- [Your task] Retype all entries exactly as they stand, excluding pictures.

[Information given Boundary: Start]

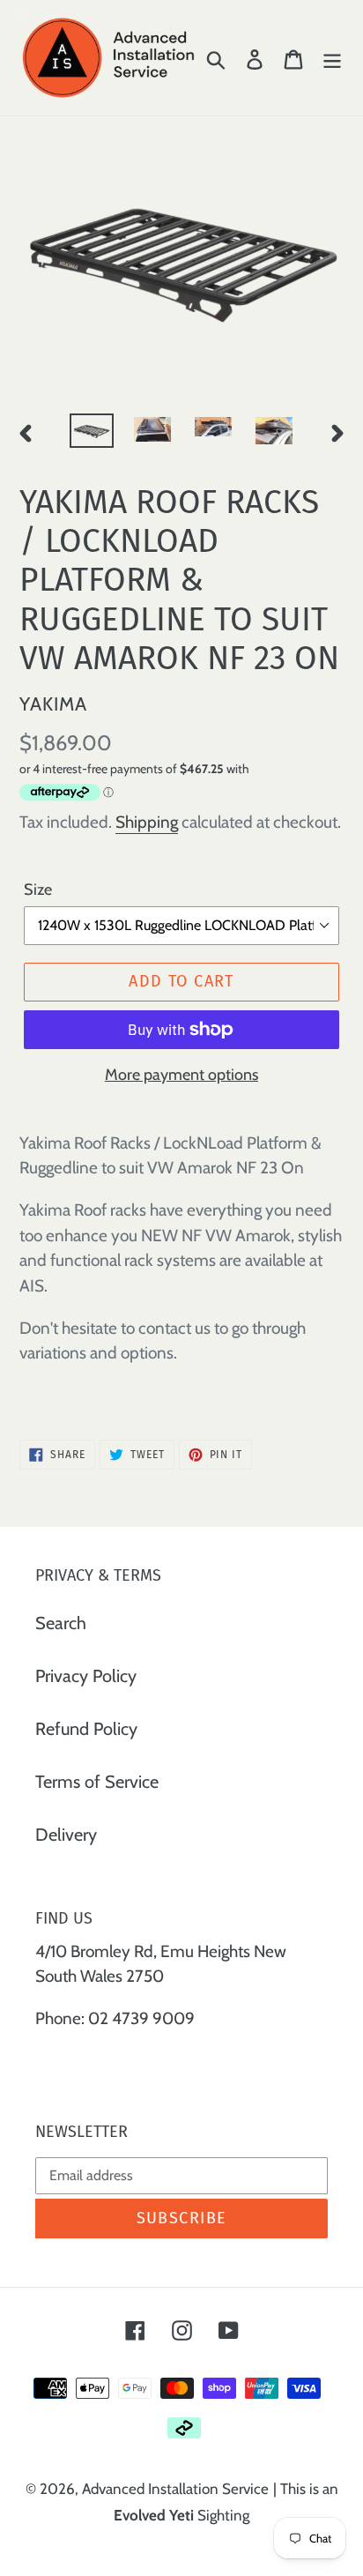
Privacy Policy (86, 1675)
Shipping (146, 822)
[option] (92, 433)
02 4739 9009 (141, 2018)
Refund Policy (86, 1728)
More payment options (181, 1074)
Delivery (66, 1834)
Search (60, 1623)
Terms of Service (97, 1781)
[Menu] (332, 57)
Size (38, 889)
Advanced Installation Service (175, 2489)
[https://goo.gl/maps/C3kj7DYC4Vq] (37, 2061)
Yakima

[Information given Boundary: End]

- [Result]
Privacy Policy (86, 1675)
Shipping (146, 822)
[option] (92, 433)
02 4739 9009 (141, 2018)
Refund Policy (86, 1728)
More payment options (181, 1074)
Delivery (66, 1834)
Search (60, 1623)
Terms of Service (97, 1781)
[Menu] (332, 57)
Size (38, 889)
Advanced Installation Service (175, 2489)
[https://goo.gl/maps/C3kj7DYC4Vq] (37, 2061)
Yakima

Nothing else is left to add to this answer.